Carry on the weed-control advice below, picking up after its last sentence about lawns.

Page excerpt: Begin

Then if I have cut the roots deep, the Bindweed is stressed since it has not photosynthesized for a few months. So maybe I won’t see a new top for two weeks, then before the weed is more than 2”-3”, I dig again. This really stresses the Bindweed. By the time it is 2”-3” high again, my perennials and shrubs are bigger and leafing out which deprives the Bindweed of sunlight—another big stressor. I don’t start watering until May unless it is really dry, which gives an advantage to my established plants. Then I mulch where the ground is bare and later another round or two of weeding.
There are a number of non-toxic herbicides; most are vinegar or citrus-based with soap and maybe salt. We tested 5 kinds four years ago and only two proved really effective: straight vinegar 15-20% acetic acid, and citrus-based Avenger. Both perform best in hot sunny weather on small weeds. Truthfully, I don’t see the point of spraying a big weed which when it dies is a black dead thing that has to be pulled. Why not pull or dig it in the first place? There is a broadleaf herbicide IronX that is supposed to be non-toxic that I have not researched enough to recommend. Mulch really helps with weeding because the weeds come out so much easier
In lawns use corn gluten as an organic weed and feed. It prevents seeds from germinating and supplies 9% nitrogen. It is very effective even with Dandelions if you apply it spring and fall every year. Weeding in lawns is also reduced by mowing 3” high so the plant is stronger. Aerate once a year (Sept is best) followed by corn gluten or low-nitrogen fertilizer, then occasionally topdress with a fine compost.

Page excerpt: End
Supplied information: Begin

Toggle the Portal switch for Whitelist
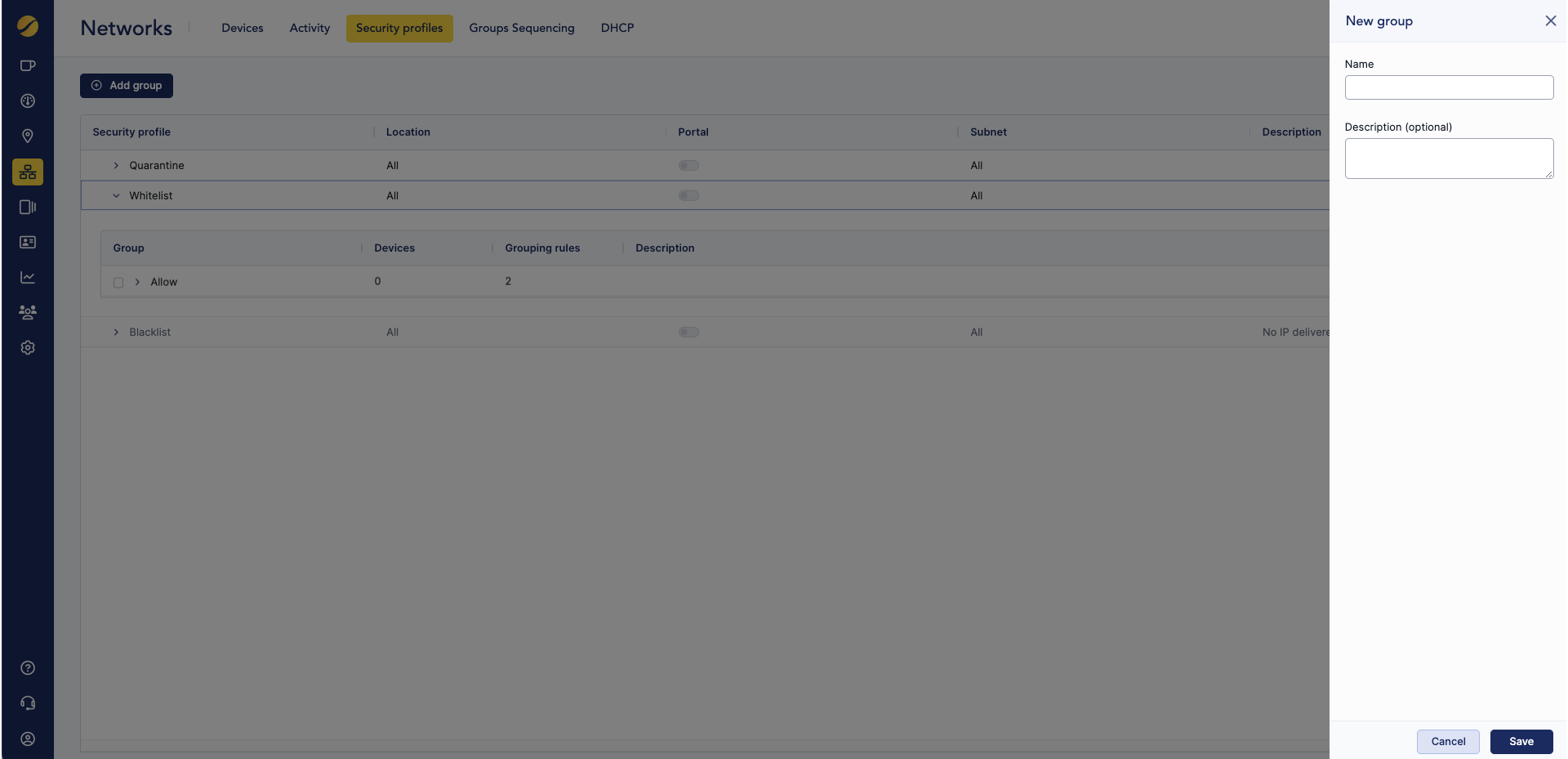The width and height of the screenshot is (1568, 759). coord(688,196)
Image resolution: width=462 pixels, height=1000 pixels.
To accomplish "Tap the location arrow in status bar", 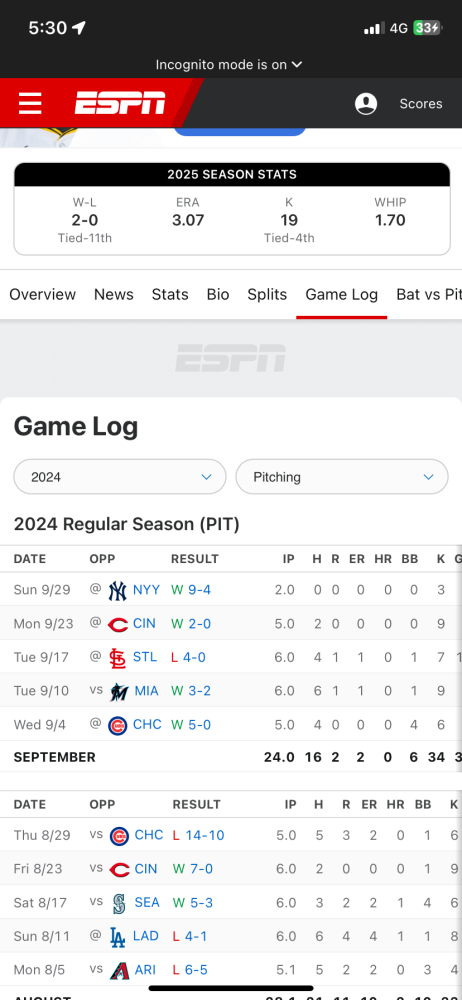I will [79, 27].
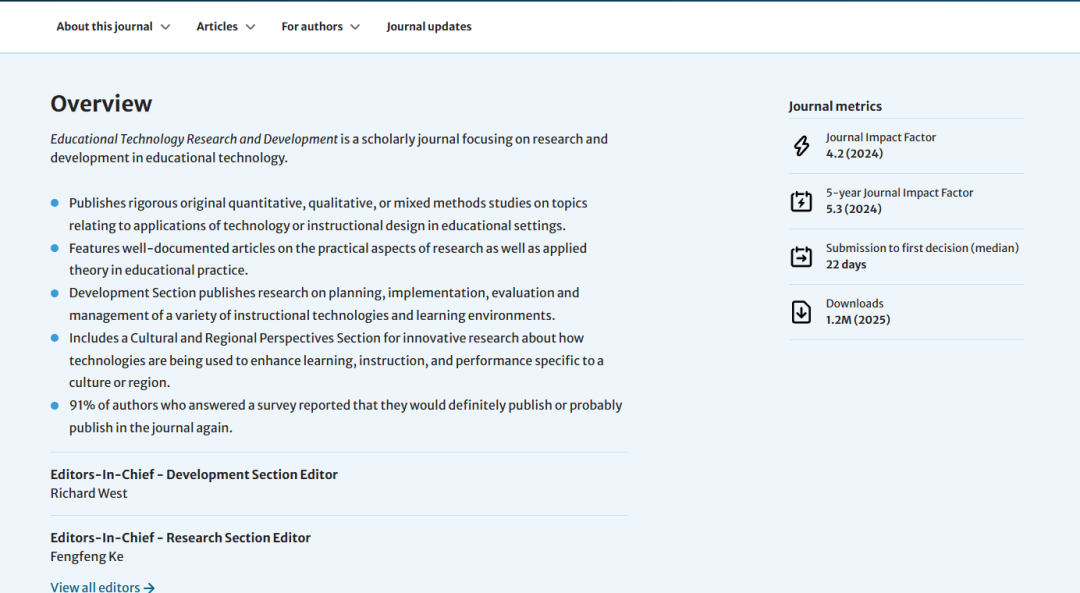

Supplied information: End

> Task output:
Really bad weeds can be killed by solarizing the whole area with clear plastic (read how), or by cutting off the light, water and air with a sheet of pond liner. Weed barrier fabrics promise the moon and deliver many problems: the pores plug up in a few years and prevent water and air penetration, tiny weed roots go through holes in the fabric and removing them makes a bigger hole; and often the mulch blows off and exposes the ugly fabric. Paper, newspaper and cardboard make a good weedbarrier, covered with mulch and compost.
Weeds are here to stay. Toxic herbicides don’t solve the problem and they poison you, kids, pets and many smaller valuable beings. If you discipline yourself to stay on top of weeds, and plant and mulch, the weed problem gets to be less and less.
SIDEBAR: Negative Effects of Roundup
Many studies equate Roundup with its active ingredient glyphosate, but the Roundup Original formula is more than 400 times more toxic than the active ingredient. Roundup kills tadpoles, earthworm eggs, the gut biology in bees and humans and many species of soil microbes. The World Health Organization declared Roundup a “probable carcinogen” and glyphosate has been found in 93% of the people tested in the US. Of course, Bayer, the new owner of the Monsanto product, claims that for 40 years Roundup is proved to be perfectly safe. The USDA does not routinely monitor for glyphosate in our foods. Roundup residues are found in many GMO foods like soybeans, corn and canola, and in many processed foods.